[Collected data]
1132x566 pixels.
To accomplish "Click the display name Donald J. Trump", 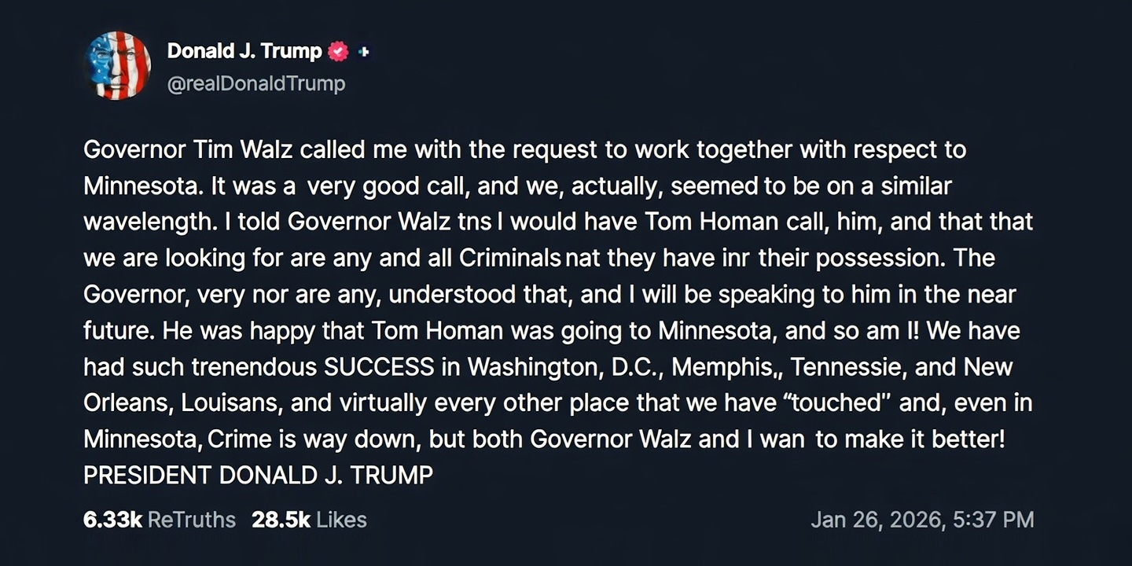I will [244, 50].
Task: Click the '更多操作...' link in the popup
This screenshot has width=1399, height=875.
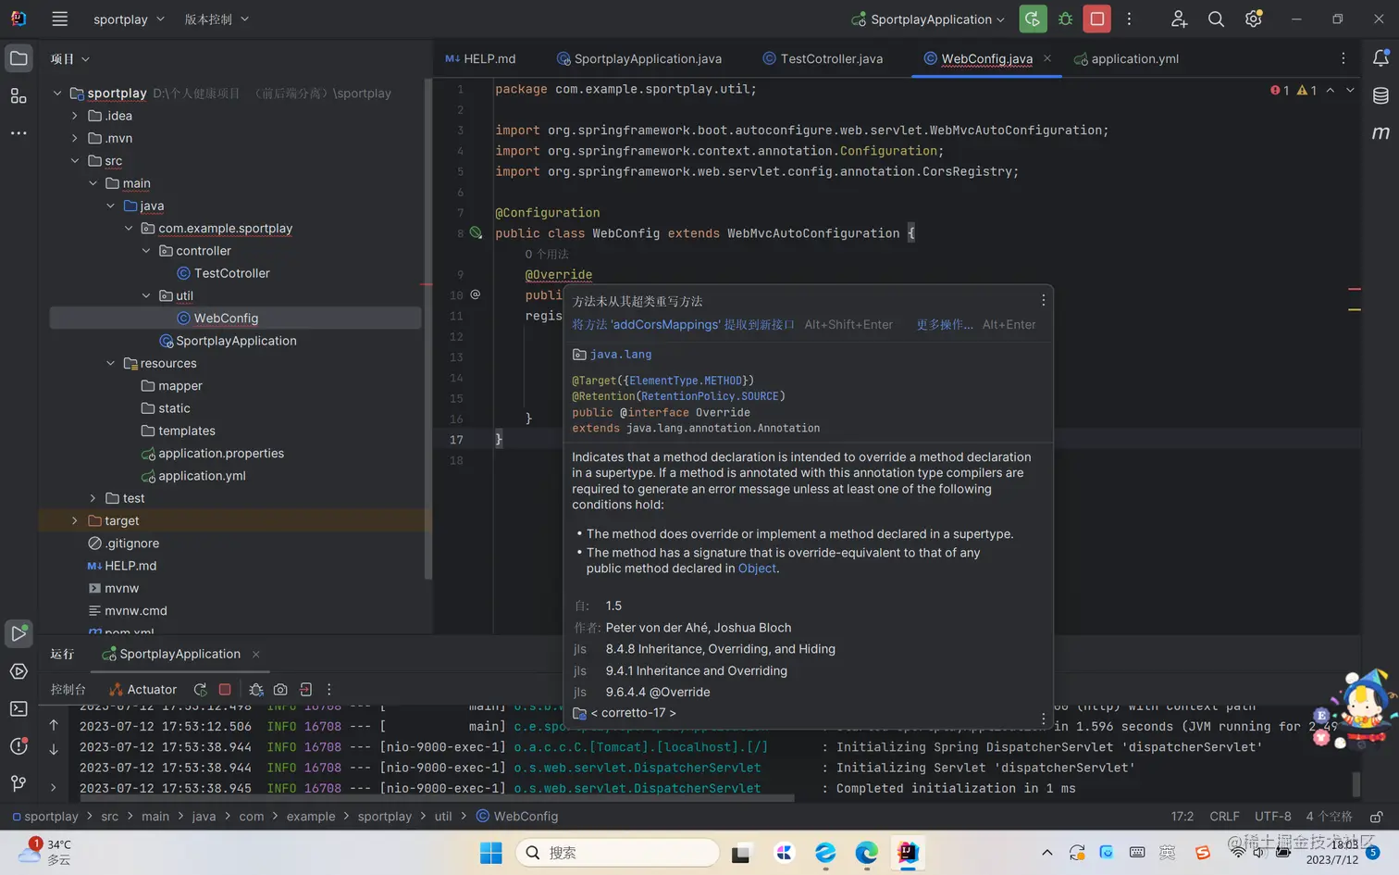Action: click(944, 325)
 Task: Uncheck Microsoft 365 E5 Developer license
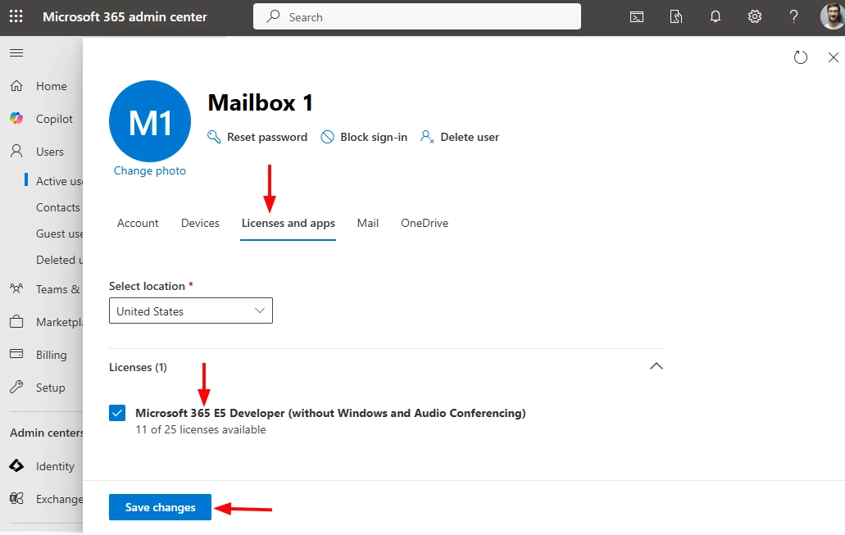117,413
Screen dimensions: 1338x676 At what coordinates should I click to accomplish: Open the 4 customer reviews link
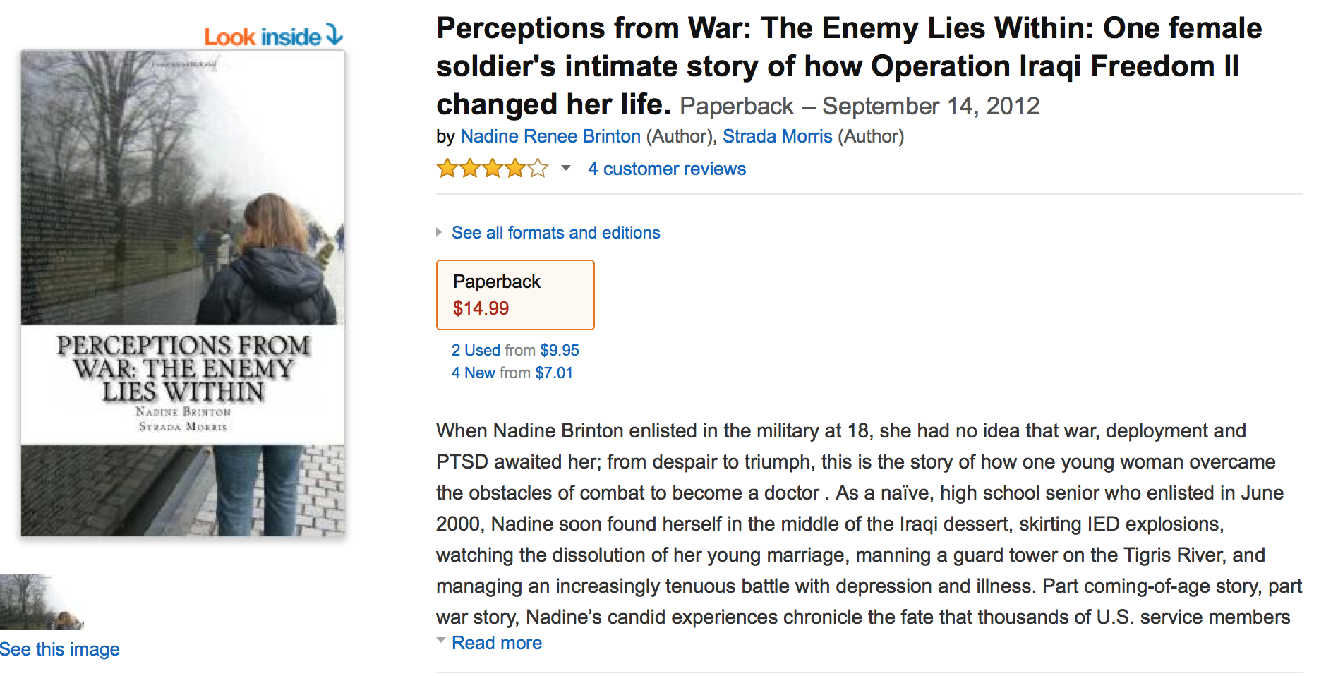point(666,169)
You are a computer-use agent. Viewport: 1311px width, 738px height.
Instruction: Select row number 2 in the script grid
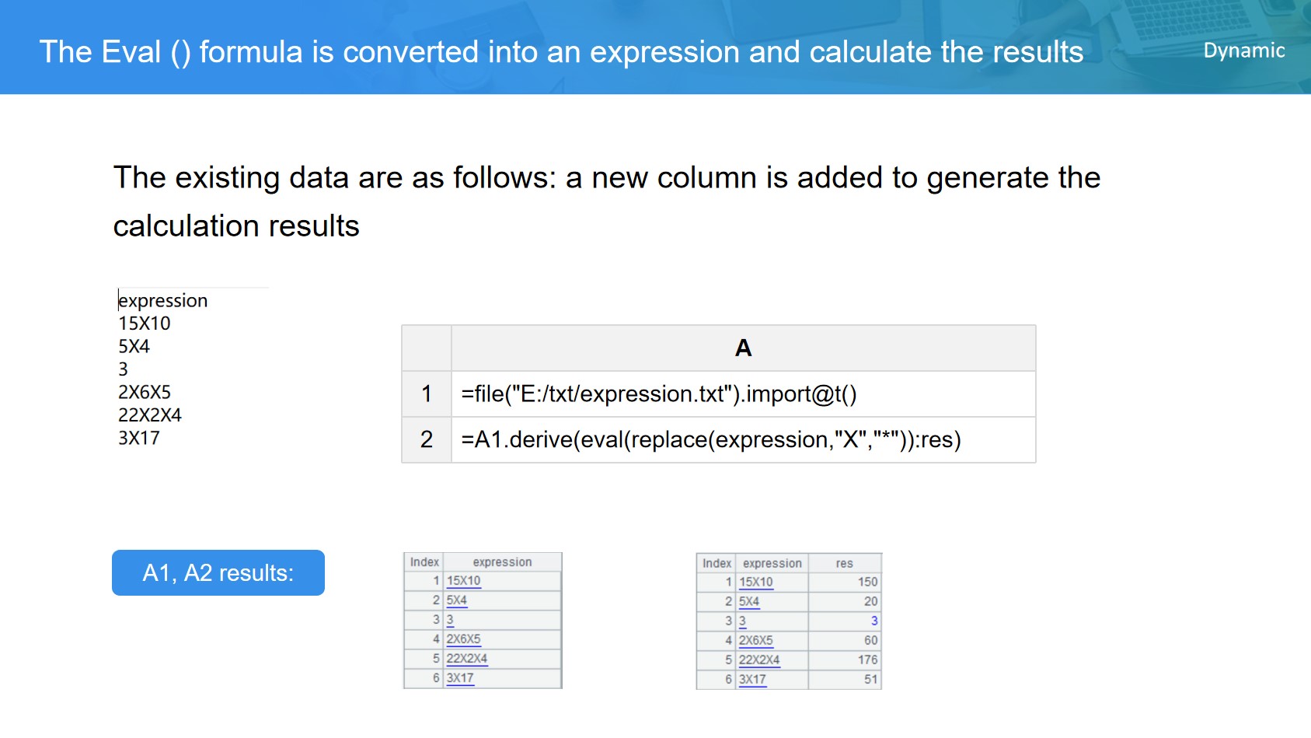coord(427,440)
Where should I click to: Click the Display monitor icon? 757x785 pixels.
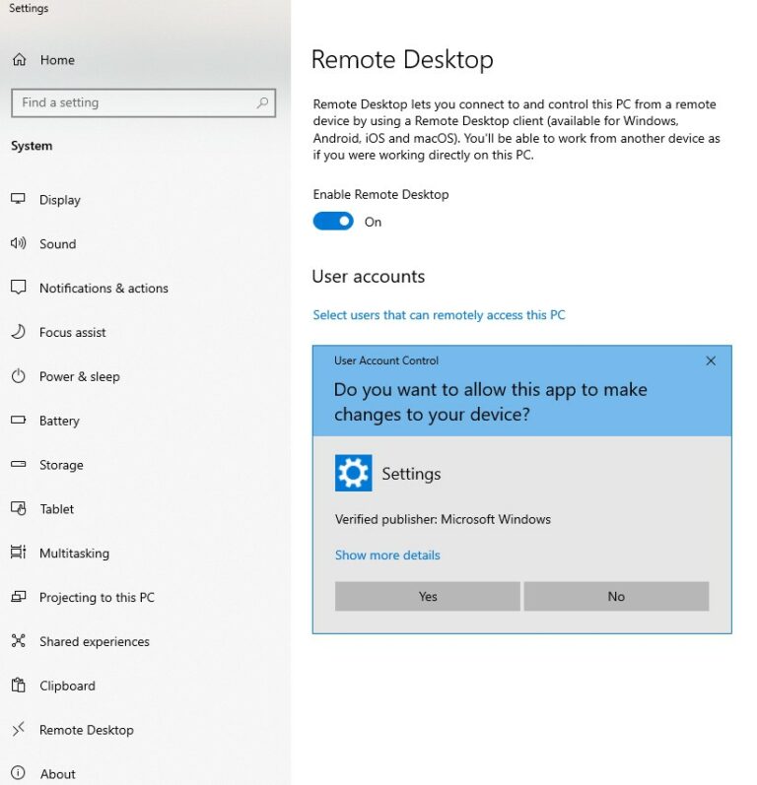pyautogui.click(x=18, y=199)
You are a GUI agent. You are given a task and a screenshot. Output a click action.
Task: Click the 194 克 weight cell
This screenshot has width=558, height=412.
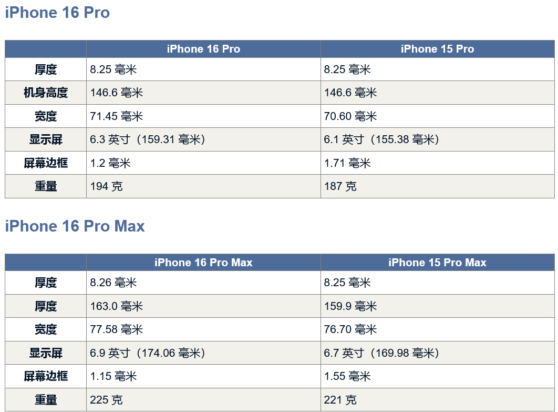203,186
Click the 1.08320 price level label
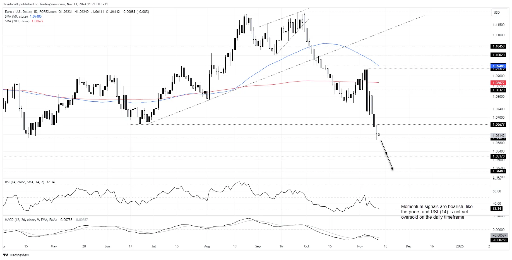The image size is (512, 260). [498, 90]
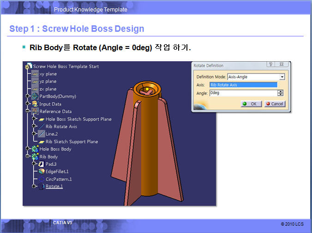The width and height of the screenshot is (312, 233).
Task: Select the CircPattern.1 icon in tree
Action: coord(41,179)

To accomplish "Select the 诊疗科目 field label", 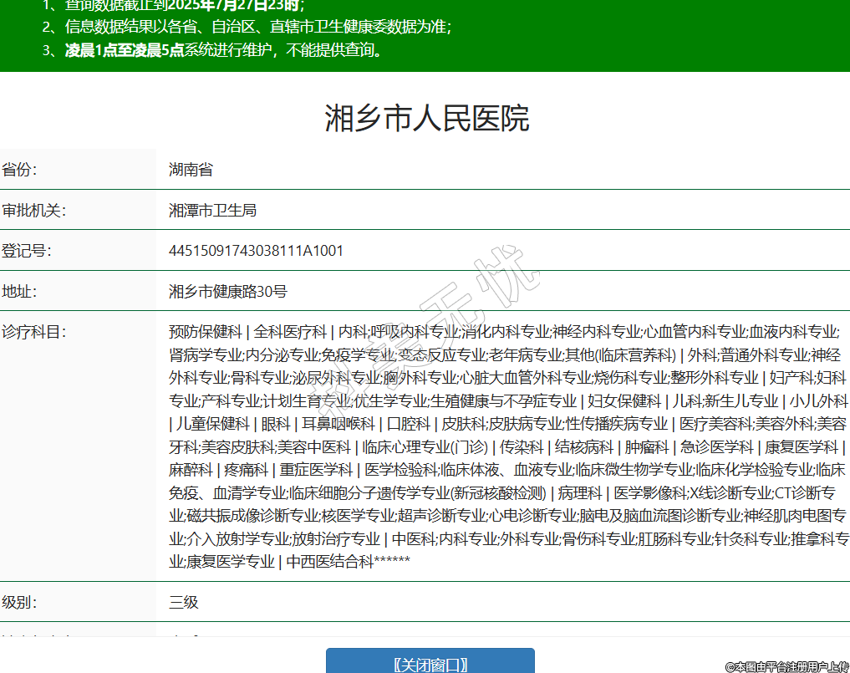I will [33, 332].
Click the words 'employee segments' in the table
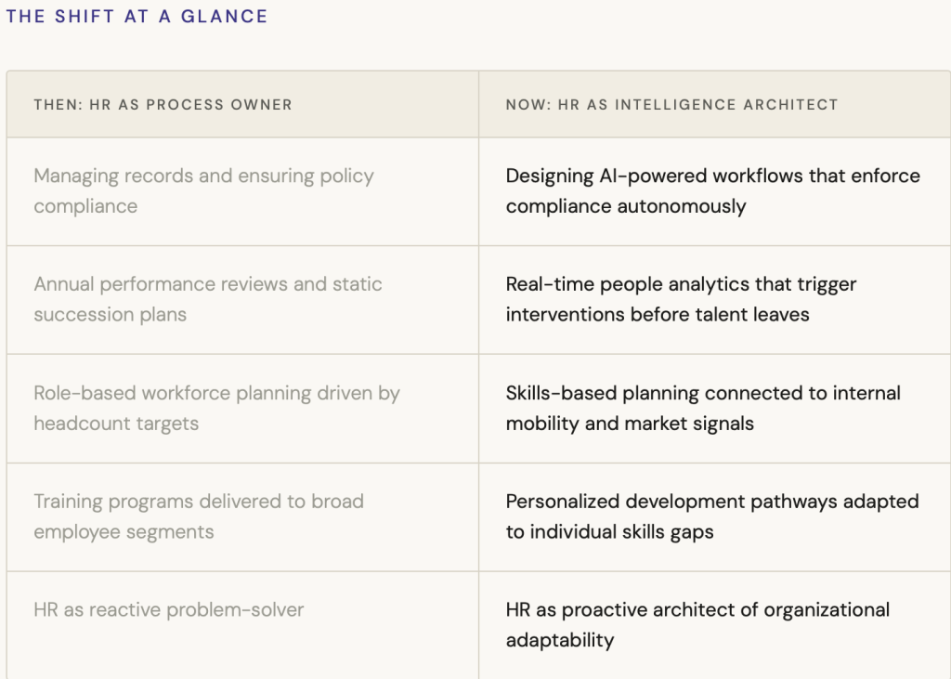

▶ **What you are asked to do**: In the data above, take the line with "This screenshot has width=1399, height=875.", the line with "You are a GUI", and every line between, and set them down exactly without pictures.

▶ **Reply to the exercise**:
This screenshot has width=1399, height=875.
Action: click(944, 325)
 Task: Uncheck Microsoft 365 E5 Developer license
117,413
Screen dimensions: 1338x676 At what coordinates should I click to accomplish: Open the 4 customer reviews link
point(666,169)
You are a computer-use agent. Viewport: 1311px width, 738px height.
Instruction: Select row number 2 in the script grid
coord(427,440)
Where should I click to: Click the Display monitor icon? 757x785 pixels.
pyautogui.click(x=18, y=199)
You are a GUI agent. You are given a task and a screenshot. Output a click action.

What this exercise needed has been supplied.